Sor María Paz, por ejemplo, fue peluquera en Barcelona. «Hacía cabezas, vivía en el mundo de la moda y de la imagen. Hasta que descubrí lo que realmente soy...», dice. Sor Adriana, educada en un ámbito «anticlerical», dejó atrás un novio y un trabajo como gobernanta en una residencia antes de hacer sus votos. «Con 22 años me convertí: conocí al Señor. La primera vez que me confesé le dije al sacerdote que no me sabía la contraseña», se despepita.

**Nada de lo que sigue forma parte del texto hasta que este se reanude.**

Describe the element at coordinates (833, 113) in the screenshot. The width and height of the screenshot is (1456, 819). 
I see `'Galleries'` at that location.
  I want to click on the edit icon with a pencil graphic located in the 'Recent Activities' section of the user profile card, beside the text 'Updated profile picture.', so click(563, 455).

Sor Myryam (33), nieta de seguidores del movimiento Neo Catecumenal (los kikos), pasó depresiones, una juventud «bastante rebelde» y otras mil historias hasta que, en un viaje a París para participar en una Jornada Mundial de la Juventud, se sorprendió «de la alegría que me rodeaba, yo, que siempre me estaba quejando de las incomodidades: fui de turista y volví de peregrina».

Pimientos, gallinas y dulces

Las clarisas de Belorado siempre han sido famosas por los pimientos asados de su huerta, por las gallinas, las labores de costura y las flores de tela que vendían en una pura economía de subsistencia.

También trabajaron para una fábrica de calcetines de Pradoluengo, haciendo los remates. Pero el enorme convento, cada vez con menos monjas y cada vez más mayores entre sus paredes, se deterioraba a pasos agigantados.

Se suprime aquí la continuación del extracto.